On the face of it, Mahler’s Fourth is his sunniest, least complicated and generally most accessible symphony. The fact that it’s also his shortest certainly helped it gain popularity in the years following Mahler’s death, and the relative smallness of the orchestra made it a much more practical proposition for nervous concert-planners. But for Mahler himself, there were deep emotional complexities here. He’d started, he said, by imagining it was going to be a kind of ‘humoresque’, but then, to his surprise, it had turned into something quite different – ‘just as in a dream one imagines oneself wandering through the flower-scented garden of Elysium and it suddenly changes to a nightmare of finding oneself in a Hades full of terrors’. This may seem startling, even to people who know the symphony. So much of this music seems to evoke idyllic images of childhood: the sleighbells and Mozartian play-elegance of the opening, the flutes’ evocation of children’s pipes later on, then finally the portrayal, led by a soprano soloist, of a child’s idea of Heaven that rounds off the whole symphony with daring originality.

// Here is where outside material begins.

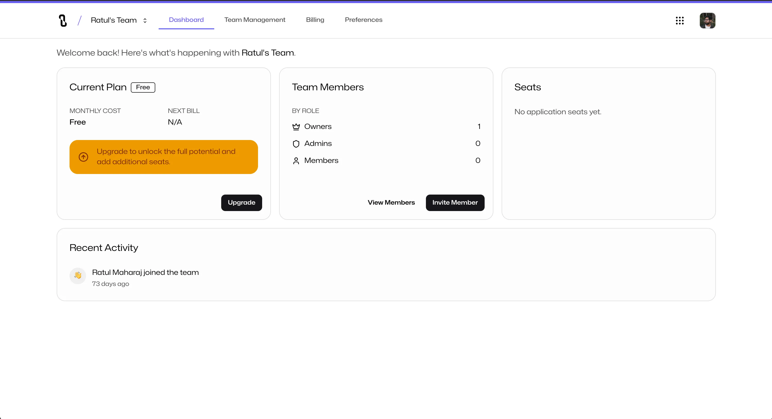Switch to the Team Management tab
The width and height of the screenshot is (772, 419).
254,20
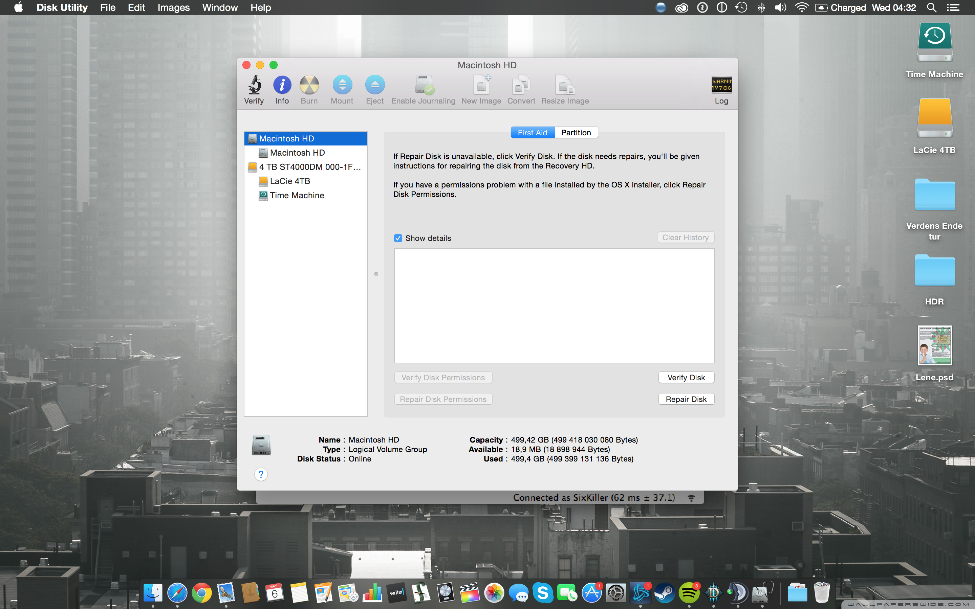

But there are shadows here too, not least in the eerie second movement, where a solo violin tuned up a tone (to sound more ‘highly strung’) leads us on a kind of trance-like dance journey through ghostly territory. The slow movement too has many moods, some apparently serene and happy, others where elegiac sadness seems more to the fore. As for that ‘Heavenly’ song in the finale, here are troubling images too – the evocation of ‘the butcher Herod’, the pitiful animal cries as those innocents are led to the slaughter. At the end, as the child falls asleep, is the harp’s low bell-like tolling contented or faintly sinister? Each of us must find the answers to these questions for ourselves.